I miss Taller so much. This August will mark ten years that I have been volunteering there. I miss the drive, leaving LaGrange Park in the morning, maneuvering down Ogden Avenue through several other suburbs and then turning on to 26th Street where I am surrounded by sights and sounds that propel me back to my beloved Mexico. Passing under the Little Village Arch before I turn north onto Albany lets me know I have arrived for another day. I feel comfort. I feel happiness because I will soon turn into the Taller parking lot where I will enter a building filled with my friends. I feel love and admiration for our directors and I am constantly in awe of our young staff of interns who have such a sense of service. All of us are there every day for the same purpose, to help other people navigate through their daily lives, to listen to their problems, to make the calls, and to walk with them wherever they need us to go.

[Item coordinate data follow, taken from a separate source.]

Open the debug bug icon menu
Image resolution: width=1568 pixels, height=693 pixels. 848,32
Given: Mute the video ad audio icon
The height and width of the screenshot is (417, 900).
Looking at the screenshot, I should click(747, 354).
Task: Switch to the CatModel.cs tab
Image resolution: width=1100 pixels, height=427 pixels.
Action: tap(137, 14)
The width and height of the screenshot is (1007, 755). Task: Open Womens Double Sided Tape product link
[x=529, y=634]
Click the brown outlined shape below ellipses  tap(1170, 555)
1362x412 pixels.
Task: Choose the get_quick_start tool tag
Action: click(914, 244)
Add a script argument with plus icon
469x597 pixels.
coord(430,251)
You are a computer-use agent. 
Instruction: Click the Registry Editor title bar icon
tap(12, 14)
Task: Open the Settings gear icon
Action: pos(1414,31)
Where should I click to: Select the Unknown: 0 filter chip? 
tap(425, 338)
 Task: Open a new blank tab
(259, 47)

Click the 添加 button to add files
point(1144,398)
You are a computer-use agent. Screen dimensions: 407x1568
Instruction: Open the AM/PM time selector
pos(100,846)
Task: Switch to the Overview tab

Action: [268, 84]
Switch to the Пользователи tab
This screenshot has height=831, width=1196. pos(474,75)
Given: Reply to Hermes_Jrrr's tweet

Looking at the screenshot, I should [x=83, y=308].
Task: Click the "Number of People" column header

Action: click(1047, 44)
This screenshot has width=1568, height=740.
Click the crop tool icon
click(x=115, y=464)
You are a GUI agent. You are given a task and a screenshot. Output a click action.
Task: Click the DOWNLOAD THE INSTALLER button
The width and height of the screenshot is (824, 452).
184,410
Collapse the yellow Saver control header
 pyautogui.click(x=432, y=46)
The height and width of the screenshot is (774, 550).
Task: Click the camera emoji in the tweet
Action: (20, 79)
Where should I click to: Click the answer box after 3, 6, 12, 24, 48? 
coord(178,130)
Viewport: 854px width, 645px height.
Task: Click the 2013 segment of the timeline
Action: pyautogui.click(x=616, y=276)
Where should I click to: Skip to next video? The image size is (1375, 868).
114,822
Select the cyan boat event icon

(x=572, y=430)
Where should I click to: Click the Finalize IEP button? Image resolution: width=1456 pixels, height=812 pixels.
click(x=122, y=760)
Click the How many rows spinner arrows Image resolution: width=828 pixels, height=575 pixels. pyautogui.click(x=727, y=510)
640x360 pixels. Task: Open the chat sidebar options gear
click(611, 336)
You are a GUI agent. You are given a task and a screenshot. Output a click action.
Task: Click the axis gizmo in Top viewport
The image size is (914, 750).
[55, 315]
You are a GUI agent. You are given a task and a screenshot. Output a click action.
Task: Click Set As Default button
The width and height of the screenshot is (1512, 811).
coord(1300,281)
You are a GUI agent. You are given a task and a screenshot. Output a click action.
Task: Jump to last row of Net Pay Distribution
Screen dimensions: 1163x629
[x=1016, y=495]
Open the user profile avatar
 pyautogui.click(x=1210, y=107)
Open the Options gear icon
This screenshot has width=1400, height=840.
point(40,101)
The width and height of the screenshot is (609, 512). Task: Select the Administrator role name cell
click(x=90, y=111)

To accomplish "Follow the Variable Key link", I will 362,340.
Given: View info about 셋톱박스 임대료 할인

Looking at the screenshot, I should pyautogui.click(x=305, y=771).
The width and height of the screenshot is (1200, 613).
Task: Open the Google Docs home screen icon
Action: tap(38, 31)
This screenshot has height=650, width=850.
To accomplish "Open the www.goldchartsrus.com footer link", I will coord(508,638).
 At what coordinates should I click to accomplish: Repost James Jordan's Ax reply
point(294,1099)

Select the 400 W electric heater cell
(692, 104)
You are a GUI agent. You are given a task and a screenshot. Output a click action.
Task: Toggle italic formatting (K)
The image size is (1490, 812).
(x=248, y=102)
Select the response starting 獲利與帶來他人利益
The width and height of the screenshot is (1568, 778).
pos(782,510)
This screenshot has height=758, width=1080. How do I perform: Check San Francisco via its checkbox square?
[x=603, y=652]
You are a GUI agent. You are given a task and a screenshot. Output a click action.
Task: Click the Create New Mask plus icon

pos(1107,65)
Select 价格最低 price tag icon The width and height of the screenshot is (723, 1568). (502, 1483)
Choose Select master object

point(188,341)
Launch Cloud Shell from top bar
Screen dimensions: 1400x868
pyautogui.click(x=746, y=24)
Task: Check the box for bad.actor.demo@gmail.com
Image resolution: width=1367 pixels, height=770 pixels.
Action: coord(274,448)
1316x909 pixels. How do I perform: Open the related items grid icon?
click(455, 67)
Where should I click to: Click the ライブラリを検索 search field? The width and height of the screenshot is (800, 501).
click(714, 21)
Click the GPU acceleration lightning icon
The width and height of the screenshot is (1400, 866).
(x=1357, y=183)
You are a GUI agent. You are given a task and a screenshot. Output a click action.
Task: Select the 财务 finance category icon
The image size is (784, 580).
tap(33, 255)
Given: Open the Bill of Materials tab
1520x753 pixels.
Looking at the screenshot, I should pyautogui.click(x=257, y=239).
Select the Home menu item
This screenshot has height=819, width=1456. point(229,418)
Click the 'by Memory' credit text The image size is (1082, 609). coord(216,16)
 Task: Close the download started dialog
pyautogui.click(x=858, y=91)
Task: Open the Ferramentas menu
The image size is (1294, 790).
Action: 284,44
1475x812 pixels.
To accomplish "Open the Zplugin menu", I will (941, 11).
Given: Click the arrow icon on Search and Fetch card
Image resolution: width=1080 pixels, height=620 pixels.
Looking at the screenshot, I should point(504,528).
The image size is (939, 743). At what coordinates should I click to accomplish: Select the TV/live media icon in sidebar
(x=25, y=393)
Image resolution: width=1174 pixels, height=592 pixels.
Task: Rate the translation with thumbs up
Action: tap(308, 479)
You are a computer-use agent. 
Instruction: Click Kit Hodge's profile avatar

I miss our clients. I am a first generation American. Both of my parents came from the former Yugoslavia, from the country now called Croatia. My father died seven weeks before I was born and my mother was left with a teen aged daughter and a brand new baby. During my early years I was attached to her side as she went to the bank several times to adjust her mortgage payment, as we traveled downtown to what is now Northwestern Hospital as charity patients, waiting for hours to see an intern or resident for our medical care and as we walked to the local grocery store counting out change to make certain we could pay at the checkout counter. My mother spoke what was at the time called “broken English” so I would help her understand what people were saying to and asking of her. Her death when I was nineteen and a Junior in college plunged me into a dark period. I guess I have been involved in “accompaniment” a great part of my life. I love my clients because in them I see my mother. Just ordinary people in a new land with new circumstances trying to survive and conquer new expectations, all in a new language.
Hopefully, the pandemic will subside and there will be a new vaccine to protect us all. I can’t wait to be back at full throttle. I, too, want to continue to serve “our dear neighbor”.